Lorsqu’un créancier a déjà obtenu un cautionnement, il n’est pas rare qu’il souhaite renforcer encore sa position en exigeant qu’un tiers garantisse, à son tour, l’engagement de la caution elle-même. Tel est l’objet de la certification de caution — une sûreté personnelle qui se superpose à une autre, érigeant la garantie en deux étages. Le créancier ne se contente plus d’une caution : il s’assure que cette caution sera, elle aussi, cautionnée.
L’article 2291 du Code civil consacre expressément ce procédé en autorisant quiconque à « se porter caution, envers le créancier, de la personne qui a cautionné le débiteur principal ». Le mécanisme est donc parfaitement licite ; mais sa structure singulière — un cautionnement dont l’objet n’est pas la dette principale, mais l’engagement de la caution — commande une lecture attentive de son régime.
L’enjeu pratique est double. Du côté du créancier, la certification multiplie les patrimoines sur lesquels il pourra se retourner. Du côté du certificateur, celui qui souscrit cette garantie au second degré, il importe de mesurer l’étendue exacte de son obligation, les moyens de défense qu’il pourra opposer et les recours dont il disposera une fois le paiement effectué. C’est l’objet du présent article.
I) La notion de certification de caution
Parce que le cautionnement a vocation à garantir l’exécution d’une obligation principale, il est admis que cette obligation puisse consister en l’engagement pris par une caution envers le créancier.
C’est ce que l’on appelle la certification de caution. Cette variété de cautionnement est envisagée à l’article 2291 du Code civil.
« On peut se porter caution, envers le créancier, de la personne qui a cautionné le débiteur principal. »
Variété de cautionnement par lequel un tiers — le certificateur — s’engage envers le créancier à garantir, non pas la dette principale, mais l’obligation contractée par la caution de premier rang. Le certificateur cautionne ainsi la caution.
Dans cette configuration, le cautionnement porte donc, non pas sur la dette principale garantie, mais sur la dette contractée par la caution envers le créancier.
Autrement dit, celui qui souscrit cet engagement, appelé certificateur, s’oblige à payer le créancier en cas de défaillance de la caution du débiteur.
II) Le mécanisme : une garantie au second degré
La certification de caution organise une garantie à étages.
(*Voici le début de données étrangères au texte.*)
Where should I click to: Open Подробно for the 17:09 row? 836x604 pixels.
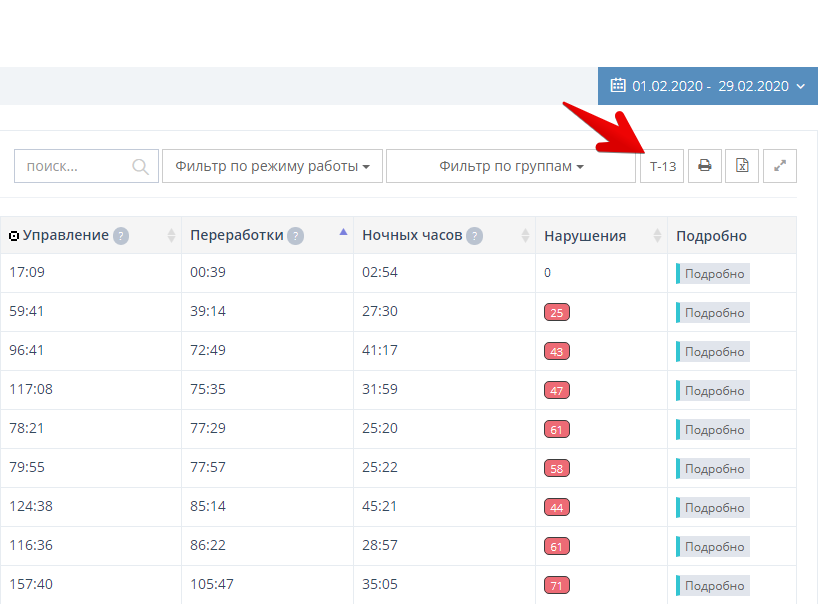[714, 274]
Au premier degré, la caution garantit le débiteur principal ; au second, le certificateur garantit la caution. Le créancier dispose ainsi de trois débiteurs successifs : le débiteur principal, sa caution, puis le certificateur.
Une banque consent un prêt de 100 000 € à une société. Monsieur X se porte caution de ce prêt. La banque, soucieuse de la solvabilité de X, exige que Madame Y se porte certificateur : Y garantit alors l’engagement de X. Si la société est défaillante et que X — débiteur principal pour Y — ne peut payer, la banque pourra réclamer à Y le montant garanti, dans la limite de l’engagement souscrit par X.
III) Le régime applicable
La certification de caution présente la particularité d’avoir pour objet l’engagement pris par la caution envers le créancier qui tient lieu d’obligation principale au certificateur.
Il en résulte plusieurs conséquences.
A) L'application du droit commun du cautionnement
Tout d’abord, c’est le droit commun du cautionnement qui s’applique dans le rapport certificateur-caution.
À cet égard, la caution joue le rôle de débiteur principal pour le certificateur. Si donc l’engagement de caution est nul ou est frappé d’une cause d’extinction, l’engagement du certificateur subit le même sort en application du principe de l’accessoire — accessorium sequitur principale.
Il en va de même de l’étendue de l’engagement du certificateur, qui est adossé sur le périmètre de l’engagement de caution : le certificateur ne saurait être tenu au-delà de ce que doit la caution qu’il garantit.
B) Le double bénéfice de discussion
Ensuite, en cas d’action en paiement du créancier contre le certificateur, ce dernier pourra lui opposer le bénéfice de discussion dont il est investi à titre personnel, mais également celui dont est éventuellement titulaire la caution de premier rang, sauf à ce qu’elle y ait expressément renoncé.
Cette faculté traduit la position particulière du certificateur : placé au sommet de la chaîne des garants, il peut renvoyer le créancier vers les patrimoines situés en amont — celui du débiteur principal d’abord, celui de la caution ensuite — avant que le sien ne soit mis à contribution.
C) Les recours du certificateur
Enfin, dans l’hypothèse où le certificateur a été contraint de payer la dette du débiteur principal en lieu et place de la caution, il dispose d’un recours contre cette dernière, laquelle pourra, à son tour, exercer un recours contre le débiteur principal.
Mais il est également admis que le certificateur puisse directement agir contre le débiteur au titre de son recours subrogatoire — étant subrogé, par le paiement, dans les droits du créancier qu’il a désintéressé.